Head and shoulders shot of Jerry and Lynn Crane in dress clothes.,

Jerry and Lynn Crane near Yellow River, June 2016.

My folks were both born during the “Greatest Generation” (1919-1945). Each started life from very humble beginnings. Betty Lynn Ready (later Lynn Crane), had parents who divorced when she was a toddler. She lost her only sibling, a half-brother to polio, when he was 3. Her mother’s second marriage ended soon after and years of tight home finances, with a working single mother during the 1950s would follow.

Bodies of water would become a long source of calm, comfort and respite for young Lynn. A strong swimmer, Lynn Crane would take the backstroke with my brother or I as toddler’s standing on her abdomen. Growing up in a non-air conditioned home, we were quite fortunate to live next door to a pool (behind the home of my paternal grandparents). And we spent almost every summer day there or at the community pool, and I am reasonably certain this was an early strategic choice.

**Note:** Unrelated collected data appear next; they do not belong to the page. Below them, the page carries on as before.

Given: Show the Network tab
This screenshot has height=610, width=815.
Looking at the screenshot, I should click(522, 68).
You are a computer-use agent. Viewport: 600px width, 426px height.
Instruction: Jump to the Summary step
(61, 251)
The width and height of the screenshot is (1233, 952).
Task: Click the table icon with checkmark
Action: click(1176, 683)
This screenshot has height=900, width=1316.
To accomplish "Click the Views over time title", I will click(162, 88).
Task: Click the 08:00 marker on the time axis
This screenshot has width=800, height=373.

My father’s parents introduced us all to another family love, Jekyll Island, and Lynn loved little more than daily morning and evening strolls along the beaches of Jekyll.  When retirement beckoned, the Jekyll vacation home was traded for one on the Gulf Coast and St. George Island, and the white sand beaches there were even more of a draw for our mother and by now grandmother.

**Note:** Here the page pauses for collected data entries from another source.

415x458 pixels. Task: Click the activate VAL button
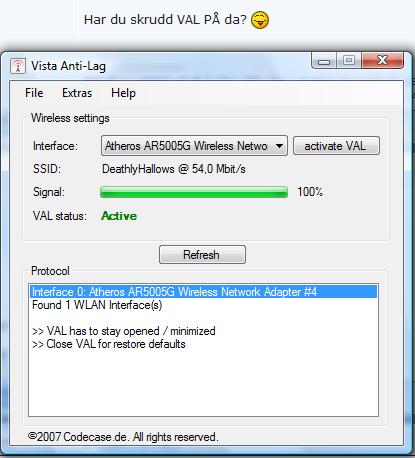click(x=336, y=146)
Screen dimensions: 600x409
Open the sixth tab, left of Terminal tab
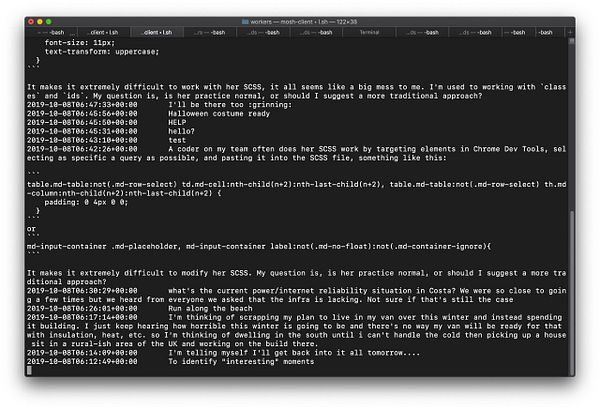coord(316,33)
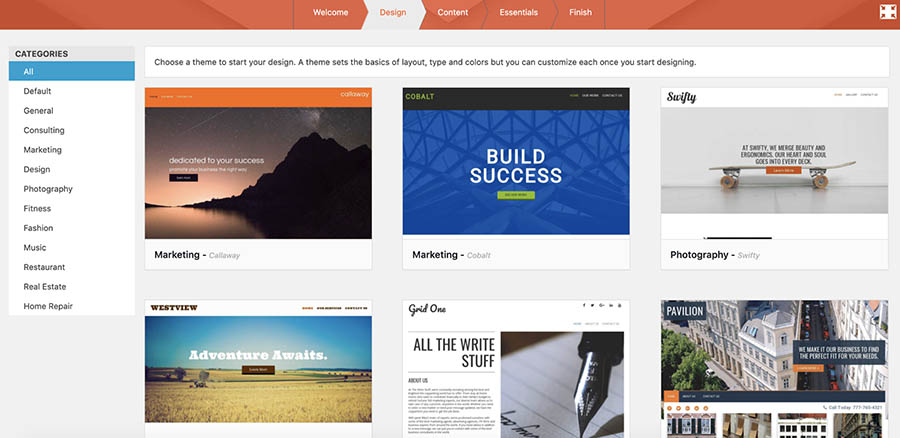Click the fullscreen expand icon

click(886, 12)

IF NOT for all her children and future grandkids residing around metro Atlanta, Mom would have likely convinced Dad toward a beach retirement, as a body of water had to be nearby. Instead, Jerry and Lynn Crane found a large and comfortable home on the Yellow River, along the eastern border of DeKalb and Gwinnett counties in 2001. When declining health began to make beach drives impractical and flights impossible for Mom, Dad started hunting for a lakeside home on Georgia’s great lake, Lake Sidney Lanier. And Dad soon found one, perched high about the boat docks and yachts of Harbour Point.

At the onset of the pandemic, Mom and Dad moved to their lake home to ride out “the storm.” Some ill-fated unpacking decisions by Mom ended with a broken hip and ambulance ride back to her doctors in Emory, followed by a lengthy recovery and rehab. Dad became more accustomed to the quieter life on Lanier, looking out on the water below and having morning coffee with a nice breeze and his dog Chewy at his ankles. By mid-2022, Mom would leave us all and transition to a better view from above.  More recently facing health challenges of his own, and now on the edge of 86, I find myself splitting my time and life with a day or two per week in Gainesville and across Hall County with Dad.

Mom can’t join Dad for coffee on that deck anymore, but I am reasonably certain that she can see his reflection as he looks out over the shimmering lake, reflecting the manses and the faces surrounding that harbor. At least from the smiles I see when he comes back inside, I’m pretty sure he feels she is still here or nearby.